Analysis | Transport, property stocks to gain from southern China’s Big Bay Area
The Big Bay Area, which encompasses Guangdong province, Hong Kong and Macau, will have a combined population of 100 million, with a 2016 economic output of US$1.36 trillion, ranking it as one of the world’s largest bay-area economies
The transportation and property sectors are set to become the winners of the Guangdong-Hong Kong-Macau Big Bay Area (粵港澳大海灣), a regional development plan that is most likely to be led by Hong Kong, analysts said.
“There are three world-class port cities in the big bay area, namely Hong Kong, Shenzhen and Guangzhou,” China Merchants Securities analyst Zhang Xia said in a research report. “The area is going to be a pivot to the ‘Belt and Road Initiative’ and will probably become the world’s fourth bay area” after Tokyo, San Francisco and New York.
Property and transportation stocks will be the major winners while more investment opportunities in industries such as tourism and financial services will emerge as the big bay area develops into a technology and financial hub in southern China.

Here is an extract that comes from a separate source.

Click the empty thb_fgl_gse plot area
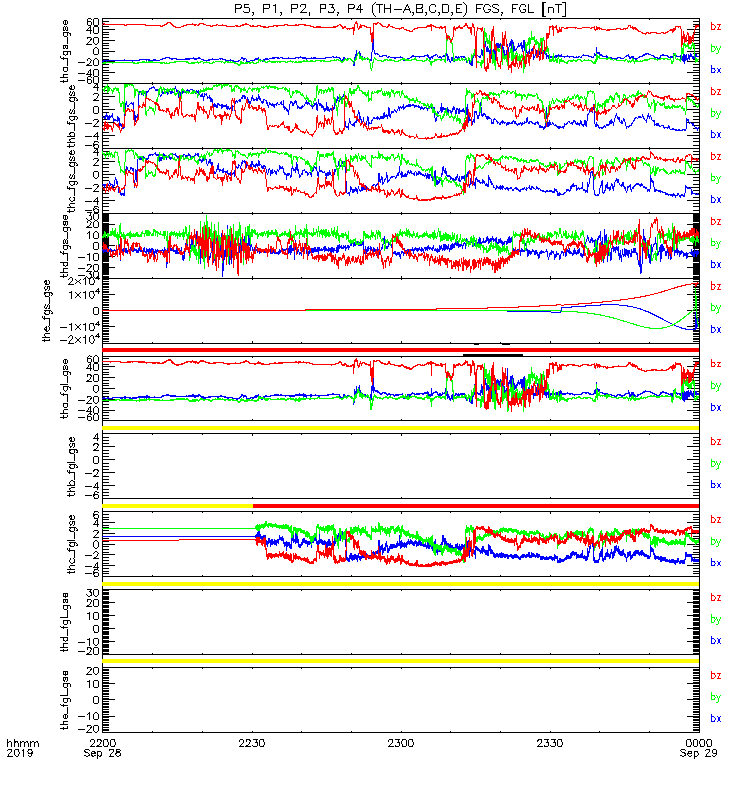The image size is (750, 800). pos(401,466)
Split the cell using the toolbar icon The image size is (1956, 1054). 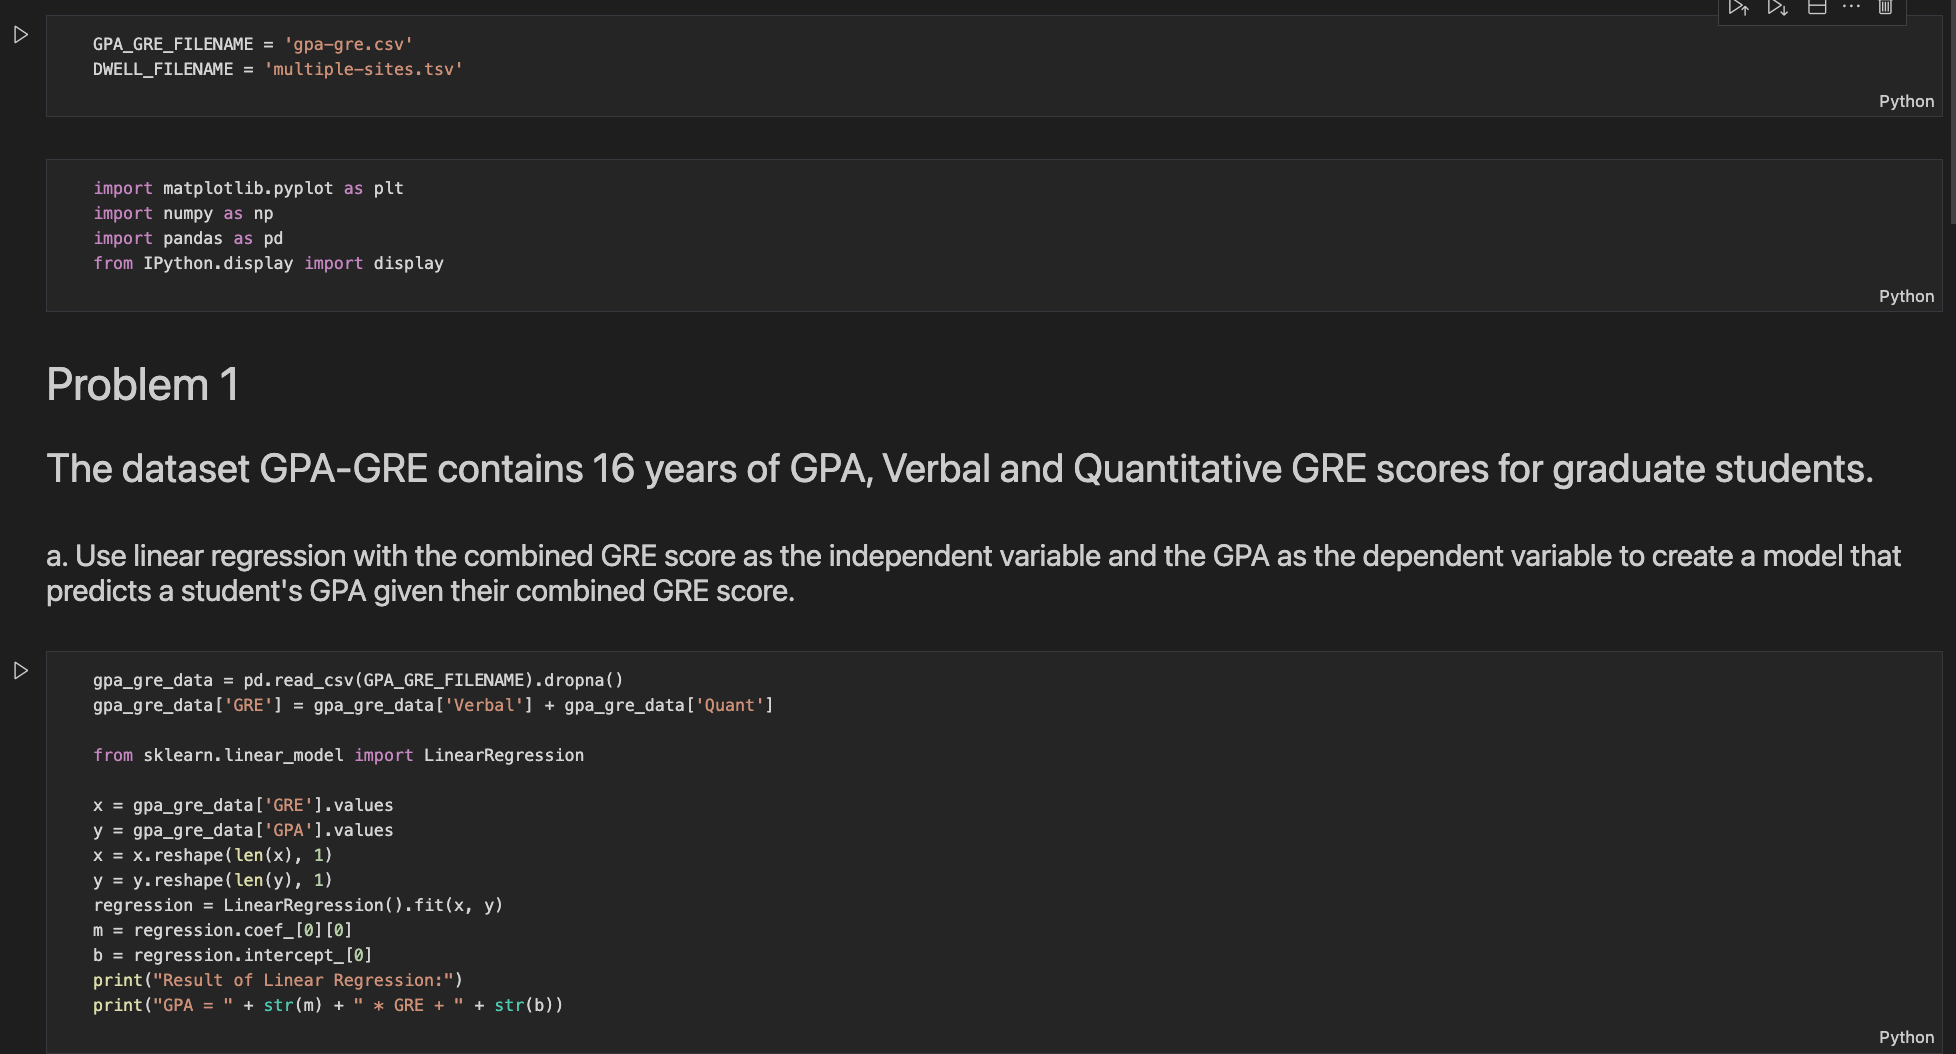1817,8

Stocks that may benefit include Shenzhen Airport, Guangzhou Baiyun International Airport and Cosco Shipping Specialised Carriers, all listed on the mainland.
Hong Kong-listed China International Marine Containers Group and Shenzhen Expressway were also cited as potential beneficiaries.
Among port operators, the report cited Shenzhen-listed Zhuhai Port, Shenzhen Yan Tian Port Holding and Shenzhen Chiwan Wharf Holdings.
The Hong Kong-Zhuhai-Macau Bridge, which is expected to complete construction by the end of 2017, would reduce the driving time from Hong Kong to Macau or Zhuhai from three hours to a mere 30 minutes, largely enhancing the transportation capacity, Dongguan Securities analyst Huang Xiuyu wrote in a research report.